Appeals court again upholds IRS on cost-sharing agreements in Altera

In a case whose outcome was cited by a number of companies as a potential risk on their financial reports, the Ninth Circuit reversed the Tax Court and decided in favor of the Internal Revenue Service.

The case involved how expenses are allocated between corporate domestic and overseas operations for a chip technology company that was acquired in 2015 by Intel. The Ninth Circuit initially addressed the issue on July 24, 2018, in which it reversed the Tax Court decision in Altera Corp. v. Commissioner, 145 T.C. No. 3. However, one of the judges who participated in the split decision (2-1 in favor of the IRS) died nearly four months before the decision was published, prompting the court to withdraw its decision "to allow time for the reconstituted panel to confer on this appeal.”

Now, the reconstituted panel has again reached a split decision in favor of the IRS,

Intel sign

The IRS made deficiency determinations based on section 482 allocations. Under the regulations, related business entities must share the cost of employee stock compensation in order for their cost-sharing arrangements to be classified as qualified cost-sharing arrangements. The Tax Court agreed with the taxpayer, chipmaker Altera Corporation (later acquired by Intel), that the regulations were “arbitrary and capricious.”

In a new decision, the Ninth Circuit again reversed the Tax Court by a 2-1 split. Although the facts of the case appear complex, the court said the dispute at issue was relatively straightforward.

“The parties agree that, under the governing tax statute, the ‘arm’s length’ standard applies, but they disagree about how the standard may be met,” the court stated in its opinion.

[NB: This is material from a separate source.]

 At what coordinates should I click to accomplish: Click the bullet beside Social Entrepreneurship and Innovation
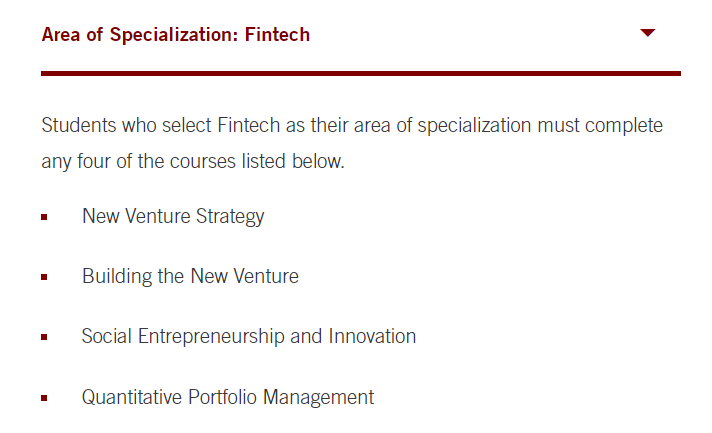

Altera argued that the Treasury must apply a specific method to meet the arm’s length standard — a comparable analysis using comparable transactions between unrelated business entities. The Treasury disagreed that the arm’s length standard requires the specific comparability method in all cases.

“Instead, the standard generally requires that Treasury reach an arm’s length result of tax parity between controlled and uncontrolled business entities,” the court stated. “With respect to the transactions at issue here, the governing statute [Code section 482] allows Treasury to apply a purely internal method of allocation, distributing the costs of employee stock options in proportion to the income enjoyed by each related taxpayer.”

It is not the court’s duty to determine the better of the two positions, but simply to decide whether the regulations are permitted under the statute, the court noted.

“Applying the familiar tools used to examine administrative agency regulations, we conclude that the regulations withstand scrutiny,” the court said. “Therefore, we reverse the judgment of the Tax Court.”

Judge Kathleen M. O’Malley dissented, agreeing with the Tax Court that Reg. 1.482-7A(d)(2) is invalid “as arbitrary and capricious.”